4.2.2 – SDI-12 Wiring
The SDi-12 electrical interface uses the SDI-12 bus to transmit serial data between SDI-12 data recorders and sensors. Commonly, a cable is used to connect multiple SDI-12 devices. This cable should be three core: 1. Serial Data line, 2. Ground, 3. Power (12V DC).
As an alternative, ICT International can provide SDI-12 breakout boxes. (Below)
The above is using Decagon’s wiring scheme.
Simply wire up your sensor, according to the particular sensor’s wiring diagram, and plug it in to the breakout box. Use of a breakout box significantly simplifies SDI-12 wiring.
The data logger is protected against transients on the SDI-12 bus.
4.2.3 – SDI-12 Baud Rate and Frame Format
The baud rate for SDI-12 is 1200. Frame format is:
1 start bit.
7 data bits, least significant bit transmitted first.
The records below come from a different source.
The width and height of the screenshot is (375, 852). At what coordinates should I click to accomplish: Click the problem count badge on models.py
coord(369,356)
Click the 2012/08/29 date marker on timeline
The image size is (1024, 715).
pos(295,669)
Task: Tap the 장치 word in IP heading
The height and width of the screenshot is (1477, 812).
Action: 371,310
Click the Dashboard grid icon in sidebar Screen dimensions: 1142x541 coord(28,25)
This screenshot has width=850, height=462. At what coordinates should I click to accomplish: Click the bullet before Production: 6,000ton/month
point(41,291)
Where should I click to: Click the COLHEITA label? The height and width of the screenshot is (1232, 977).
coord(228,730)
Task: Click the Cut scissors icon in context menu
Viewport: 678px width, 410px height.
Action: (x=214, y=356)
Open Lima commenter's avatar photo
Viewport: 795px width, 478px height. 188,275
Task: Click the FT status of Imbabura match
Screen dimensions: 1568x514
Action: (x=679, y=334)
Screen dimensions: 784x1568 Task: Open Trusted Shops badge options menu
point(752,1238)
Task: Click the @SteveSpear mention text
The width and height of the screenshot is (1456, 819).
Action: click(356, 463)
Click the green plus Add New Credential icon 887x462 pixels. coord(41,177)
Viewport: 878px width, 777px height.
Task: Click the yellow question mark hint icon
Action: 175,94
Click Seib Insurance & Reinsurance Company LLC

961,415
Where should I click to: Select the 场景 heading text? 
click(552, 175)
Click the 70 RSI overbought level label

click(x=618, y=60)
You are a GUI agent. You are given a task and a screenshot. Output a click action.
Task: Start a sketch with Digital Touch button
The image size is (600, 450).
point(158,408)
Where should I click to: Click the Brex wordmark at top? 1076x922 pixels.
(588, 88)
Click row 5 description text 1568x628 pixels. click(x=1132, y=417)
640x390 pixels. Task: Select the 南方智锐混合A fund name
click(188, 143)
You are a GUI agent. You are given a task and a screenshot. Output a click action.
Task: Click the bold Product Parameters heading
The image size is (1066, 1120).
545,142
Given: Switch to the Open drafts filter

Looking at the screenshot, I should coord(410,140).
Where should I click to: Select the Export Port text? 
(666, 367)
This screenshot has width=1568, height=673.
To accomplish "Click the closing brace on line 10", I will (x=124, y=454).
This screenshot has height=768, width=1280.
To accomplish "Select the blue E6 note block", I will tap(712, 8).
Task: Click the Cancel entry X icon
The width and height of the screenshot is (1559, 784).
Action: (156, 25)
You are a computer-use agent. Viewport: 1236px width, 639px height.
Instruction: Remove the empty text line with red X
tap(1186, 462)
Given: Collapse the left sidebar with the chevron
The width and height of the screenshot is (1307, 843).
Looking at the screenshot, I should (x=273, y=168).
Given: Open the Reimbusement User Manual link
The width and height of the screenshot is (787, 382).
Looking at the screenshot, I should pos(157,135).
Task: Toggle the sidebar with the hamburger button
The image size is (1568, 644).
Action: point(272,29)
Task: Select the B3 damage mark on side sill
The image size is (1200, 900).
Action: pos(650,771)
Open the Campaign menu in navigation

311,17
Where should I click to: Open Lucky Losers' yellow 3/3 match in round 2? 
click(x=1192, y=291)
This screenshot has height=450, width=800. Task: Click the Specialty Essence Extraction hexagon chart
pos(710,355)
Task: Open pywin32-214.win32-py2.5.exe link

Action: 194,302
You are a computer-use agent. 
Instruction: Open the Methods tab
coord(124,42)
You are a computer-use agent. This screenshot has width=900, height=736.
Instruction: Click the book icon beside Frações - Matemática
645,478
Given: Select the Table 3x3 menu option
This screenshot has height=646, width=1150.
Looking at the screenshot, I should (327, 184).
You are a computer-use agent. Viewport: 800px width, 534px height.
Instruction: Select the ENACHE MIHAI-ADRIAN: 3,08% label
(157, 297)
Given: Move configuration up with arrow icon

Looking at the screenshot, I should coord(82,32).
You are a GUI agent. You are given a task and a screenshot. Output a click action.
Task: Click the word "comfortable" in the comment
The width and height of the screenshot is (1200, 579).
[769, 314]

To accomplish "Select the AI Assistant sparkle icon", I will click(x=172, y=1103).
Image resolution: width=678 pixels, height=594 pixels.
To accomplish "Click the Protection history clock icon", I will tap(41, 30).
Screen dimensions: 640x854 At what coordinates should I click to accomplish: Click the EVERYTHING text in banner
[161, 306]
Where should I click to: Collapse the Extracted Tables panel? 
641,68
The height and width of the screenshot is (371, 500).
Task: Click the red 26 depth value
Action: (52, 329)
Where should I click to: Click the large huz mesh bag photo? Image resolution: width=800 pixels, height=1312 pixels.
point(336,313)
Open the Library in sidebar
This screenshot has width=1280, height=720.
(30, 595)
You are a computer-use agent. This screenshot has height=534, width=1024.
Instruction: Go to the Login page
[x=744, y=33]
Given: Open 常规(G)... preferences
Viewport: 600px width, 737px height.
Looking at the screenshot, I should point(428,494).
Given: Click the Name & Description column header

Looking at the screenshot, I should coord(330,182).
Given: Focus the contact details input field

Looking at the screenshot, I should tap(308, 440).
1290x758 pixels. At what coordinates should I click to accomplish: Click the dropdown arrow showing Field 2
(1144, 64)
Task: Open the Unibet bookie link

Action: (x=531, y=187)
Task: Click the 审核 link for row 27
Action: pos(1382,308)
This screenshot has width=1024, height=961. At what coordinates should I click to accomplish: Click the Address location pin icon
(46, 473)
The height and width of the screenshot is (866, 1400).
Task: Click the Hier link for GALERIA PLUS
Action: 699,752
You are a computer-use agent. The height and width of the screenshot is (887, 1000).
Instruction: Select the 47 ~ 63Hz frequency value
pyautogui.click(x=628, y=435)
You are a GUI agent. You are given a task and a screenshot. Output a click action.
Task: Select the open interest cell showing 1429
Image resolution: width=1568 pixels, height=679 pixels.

1 parity bit, even parity.
1 stop bit.
For more information on the SDI-12 protocol see: www.sdi-12.org
4.3 – RS232
The ML-315 comes with one RS-232 port, connector block X2. Pin 1 is TX (Transmit Line), Pin 2 is RX
(Receive Line). The RS232 interface standard uses a minimum of 3 wires for data communication. It is an asymmetrical interface, using one wire for Tx, one wire for Rx and one wire for ground.
Because of this asymmetrical interface, RS232 is susceptible to interference, limiting the maximum cable length to 15m.
RS232 is not a bus port, only one device/sensor can be connected to an RS232 port. RS232 sensors should be connected to the data logger with their signals crossed, ie: Rx < - > Tx.
RS485 should be used where required cable length is greater than 15 meters.
4.4 – RS485
RS485 is a serial bus system, using 3 wires for communication. RS485 uses a differential balanced line, allowing it to span relatively large distances, up to 1.2km (4000 feet). A rule of thumb is that the speed in bits/second multiplied by the length in meters should not exceed 10
. With a 50-meter cable, the signal speed should be no faster than 2 Mbit/s.
Unlike RS232, RS485 is capable of communicating with more than one device.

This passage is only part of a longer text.